Our trainees: Lorna's story

Lorna joined The Wildlife Trust for Lancashire, Manchester and North Merseyside as the Greater Manchester Wetlands Trainee in 2021 thanks to funding through the Green Recovery Challenge Fund. This is her story...

My name is Lorna Smithers and I live in Penwortham, Lancashire. I came to conservation as a career change in my late 30s - I had formerly studied Philosophy to MA level, worked with horses, and failed to make a living as a writer. In conservation, I found my passions for the outdoors and learning fulfilled. Prior to this traineeship I had volunteered at local nature reserves and completed a part-time conservation internship at Brockholes.
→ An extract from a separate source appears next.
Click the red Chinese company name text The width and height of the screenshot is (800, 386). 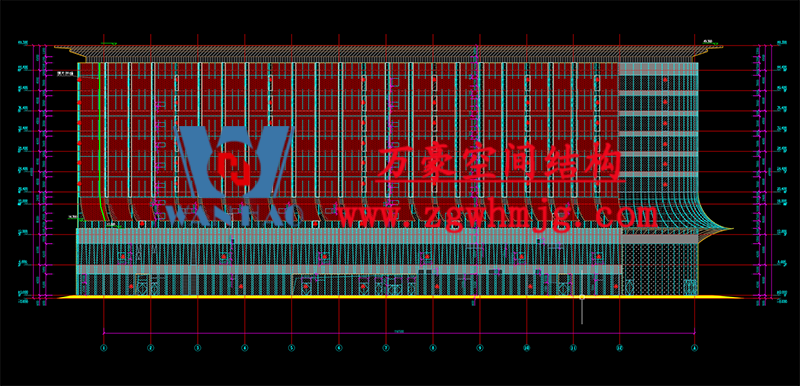[499, 163]
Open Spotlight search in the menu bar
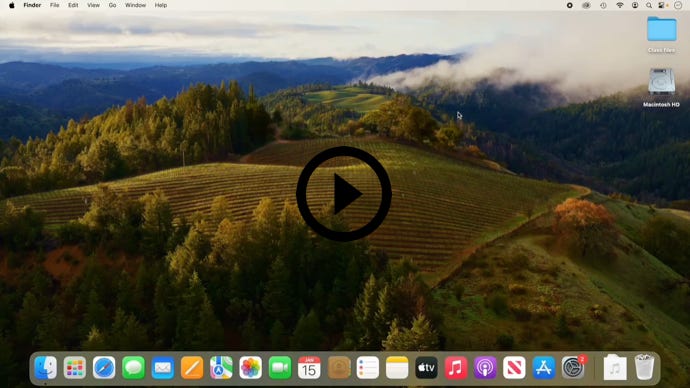 point(649,5)
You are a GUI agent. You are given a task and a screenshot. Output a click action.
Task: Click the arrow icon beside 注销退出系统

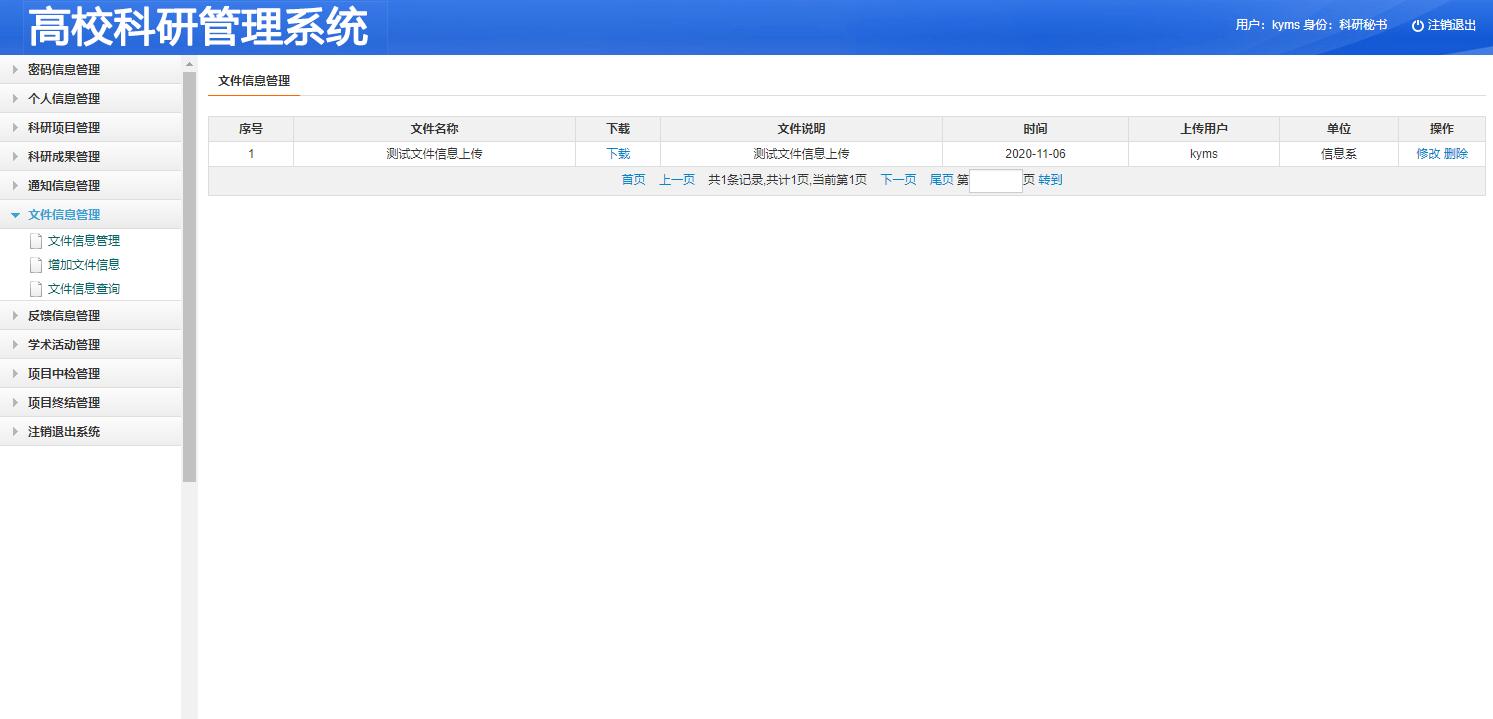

I had also done some temporary work planting on Little Woolden Moss with the Lancashire Wildlife Trust contracts team.

I began the role with a passion for practical conservation and wanting to deepen my knowledge of species identification and gain experience of surveying and monitoring, with the aim of progressing to an Assistant Reserve Officer or Assistant Ranger position.

I certainly gained a lot of practical experience – from building bunds and leaky dams, to planting peatland plants and removing invasive bracken and Himalayan Balsam, to scrub clearance and building the brash into dead hedges. I achieved LANTRA qualifications in using a brush cutter and clearing saw and safe use of pesticides and put all of these to use.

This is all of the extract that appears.